Goal -> Please reproduce every one of the lines below word for word.

Records provided ->
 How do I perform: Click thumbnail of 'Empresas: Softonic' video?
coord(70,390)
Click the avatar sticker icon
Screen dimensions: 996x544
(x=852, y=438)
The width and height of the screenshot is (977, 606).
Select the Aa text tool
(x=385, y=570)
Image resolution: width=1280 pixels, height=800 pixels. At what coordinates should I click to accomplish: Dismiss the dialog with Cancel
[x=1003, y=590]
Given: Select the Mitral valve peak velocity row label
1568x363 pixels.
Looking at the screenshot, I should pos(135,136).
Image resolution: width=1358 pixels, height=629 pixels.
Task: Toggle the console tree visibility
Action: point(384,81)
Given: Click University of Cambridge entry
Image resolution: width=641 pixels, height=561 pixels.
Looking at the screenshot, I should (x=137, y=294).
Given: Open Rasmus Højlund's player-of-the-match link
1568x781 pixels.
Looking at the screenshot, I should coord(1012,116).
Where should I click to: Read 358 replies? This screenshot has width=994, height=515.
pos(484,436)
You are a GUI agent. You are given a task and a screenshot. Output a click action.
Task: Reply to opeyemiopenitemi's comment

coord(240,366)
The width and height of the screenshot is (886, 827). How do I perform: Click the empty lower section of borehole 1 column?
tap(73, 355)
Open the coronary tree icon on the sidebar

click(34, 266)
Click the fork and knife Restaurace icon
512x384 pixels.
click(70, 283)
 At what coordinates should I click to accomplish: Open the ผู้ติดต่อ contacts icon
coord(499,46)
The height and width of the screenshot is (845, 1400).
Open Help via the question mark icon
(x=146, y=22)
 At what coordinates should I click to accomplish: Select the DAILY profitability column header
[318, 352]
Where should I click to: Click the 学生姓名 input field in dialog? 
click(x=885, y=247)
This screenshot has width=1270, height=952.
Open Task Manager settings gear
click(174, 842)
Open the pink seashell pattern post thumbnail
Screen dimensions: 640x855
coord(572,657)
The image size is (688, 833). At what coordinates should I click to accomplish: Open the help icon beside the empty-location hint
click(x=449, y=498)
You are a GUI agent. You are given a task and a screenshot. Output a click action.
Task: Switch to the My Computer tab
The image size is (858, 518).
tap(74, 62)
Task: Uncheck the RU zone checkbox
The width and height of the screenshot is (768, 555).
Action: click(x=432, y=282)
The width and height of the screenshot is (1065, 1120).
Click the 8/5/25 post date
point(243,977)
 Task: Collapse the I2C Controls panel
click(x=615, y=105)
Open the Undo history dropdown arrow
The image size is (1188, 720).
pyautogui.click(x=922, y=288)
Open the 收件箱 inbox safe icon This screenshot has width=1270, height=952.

Task response ->
 How do I perform: Click thumbnail of 'Empresas: Softonic' video?
coord(70,390)
Click the avatar sticker icon
Screen dimensions: 996x544
(x=852, y=438)
The width and height of the screenshot is (977, 606).
Select the Aa text tool
(x=385, y=570)
Image resolution: width=1280 pixels, height=800 pixels. At what coordinates should I click to accomplish: Dismiss the dialog with Cancel
[x=1003, y=590]
Given: Select the Mitral valve peak velocity row label
1568x363 pixels.
Looking at the screenshot, I should pos(135,136).
Image resolution: width=1358 pixels, height=629 pixels.
Task: Toggle the console tree visibility
Action: point(384,81)
Given: Click University of Cambridge entry
Image resolution: width=641 pixels, height=561 pixels.
Looking at the screenshot, I should (x=137, y=294).
Given: Open Rasmus Højlund's player-of-the-match link
1568x781 pixels.
Looking at the screenshot, I should coord(1012,116).
Where should I click to: Read 358 replies? This screenshot has width=994, height=515.
pos(484,436)
You are a GUI agent. You are given a task and a screenshot. Output a click action.
Task: Reply to opeyemiopenitemi's comment

coord(240,366)
The width and height of the screenshot is (886, 827). How do I perform: Click the empty lower section of borehole 1 column?
tap(73, 355)
Open the coronary tree icon on the sidebar

click(34, 266)
Click the fork and knife Restaurace icon
512x384 pixels.
click(70, 283)
 At what coordinates should I click to accomplish: Open the ผู้ติดต่อ contacts icon
coord(499,46)
The height and width of the screenshot is (845, 1400).
Open Help via the question mark icon
(x=146, y=22)
 At what coordinates should I click to accomplish: Select the DAILY profitability column header
[318, 352]
Where should I click to: Click the 学生姓名 input field in dialog? 
click(x=885, y=247)
This screenshot has width=1270, height=952.
Open Task Manager settings gear
click(174, 842)
Open the pink seashell pattern post thumbnail
Screen dimensions: 640x855
coord(572,657)
The image size is (688, 833). At what coordinates should I click to accomplish: Open the help icon beside the empty-location hint
click(x=449, y=498)
You are a GUI agent. You are given a task and a screenshot. Output a click action.
Task: Switch to the My Computer tab
The image size is (858, 518).
tap(74, 62)
Task: Uncheck the RU zone checkbox
The width and height of the screenshot is (768, 555).
Action: click(x=432, y=282)
The width and height of the screenshot is (1065, 1120).
Click the 8/5/25 post date
point(243,977)
 Task: Collapse the I2C Controls panel
click(x=615, y=105)
Open the Undo history dropdown arrow
The image size is (1188, 720).
pyautogui.click(x=922, y=288)
Open the 收件箱 inbox safe icon This screenshot has width=1270, height=952.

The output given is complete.